In some embodiments, the communication interface 130 is used for external communication, and includes at least one of a WIFI chip, a bluetooth module, NFC, or an alternative module.

In some embodiments, the user input/output interface 140 includes at least one of a microphone, a touchpad, a sensor, a key, or an alternative module.

Fig. 3 shows a hardware configuration block diagram of the display apparatus 200 according to an exemplary embodiment.

In some embodiments, the display apparatus 200 includes at least one of a tuner demodulator 210, a communicator 220, a detector 230, an external device interface 240, a controller 250, a display 260, an audio output interface 270, a memory, a power supply, a user interface.

In some embodiments the controller comprises a central processor, a video processor, an audio processor, a graphics processor, a RAM, a ROM, a first interface to an nth interface for input/output.

In some embodiments, the display 260 includes a display screen component for displaying pictures, and a driving component for driving image display, a component for receiving image signals from the controller output, displaying video content, image content, and menu manipulation interface, and a user manipulation UI interface, etc.

In some embodiments, the display 260 may be at least one of a liquid crystal display, an OLED display, and a projection display, and may also be a projection device and a projection screen.

In some embodiments, the tuner demodulator 210 receives broadcast television signals via wired or wireless reception, and demodulates audio/video signals, such as EPG data signals, from a plurality of wireless or wired broadcast television signals.

In some embodiments, communicator 220 is a component for communicating with external devices or servers according to various communication protocol types.
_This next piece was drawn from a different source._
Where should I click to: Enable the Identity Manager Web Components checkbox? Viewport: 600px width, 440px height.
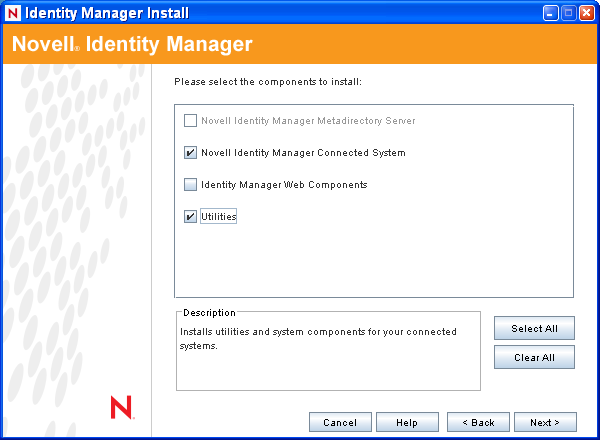pos(190,185)
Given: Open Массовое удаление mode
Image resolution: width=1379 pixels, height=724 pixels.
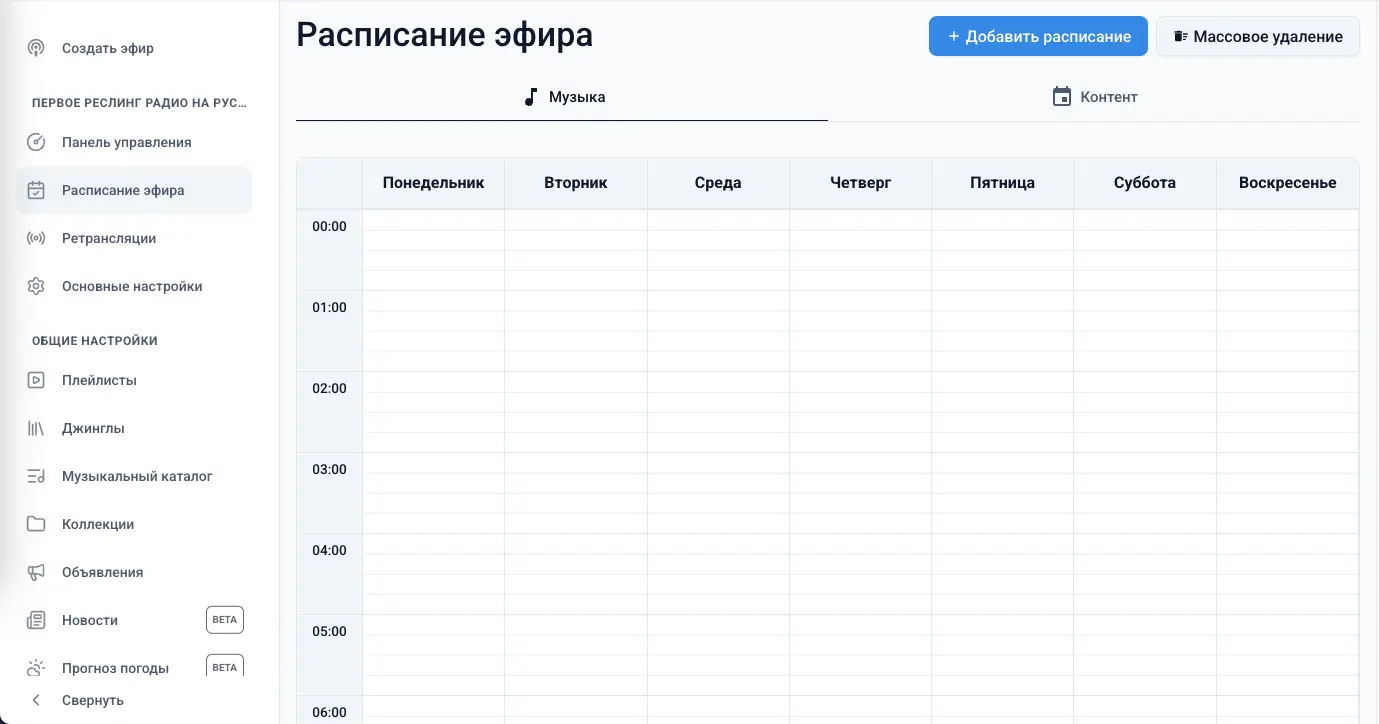Looking at the screenshot, I should click(x=1257, y=36).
For example: the communicator may include at least one of a Wifi module, a bluetooth module, a wired ethernet module, and other network communication protocol chips or near field communication protocol chips, and an infrared receiver. The display apparatus 200 may establish transmission and reception of control signals and data signals with the control device 100 or the server 400 through the communicator 220.
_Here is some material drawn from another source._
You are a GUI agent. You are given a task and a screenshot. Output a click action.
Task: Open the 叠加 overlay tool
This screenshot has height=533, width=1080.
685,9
In some embodiments, the detector 230 is used to collect signals of the external environment or interaction with the outside. For example, detector 230 includes a light receiver, a sensor for collecting ambient light intensity; alternatively, the detector 230 includes an image collector, such as a camera, which may be used to collect external environment scenes, attributes of the user, or user interaction gestures, or the detector 230 includes a sound collector, such as a microphone, which is used to receive external sounds.

In some embodiments, the external device interface 240 may include, but is not limited to, the following: high Definition Multimedia Interface (HDMI), analog or data high definition component input interface (component), composite video input interface (CVBS), USB input interface (USB), RGB port, and the like. The interface may be a composite input/output interface formed by the plurality of interfaces.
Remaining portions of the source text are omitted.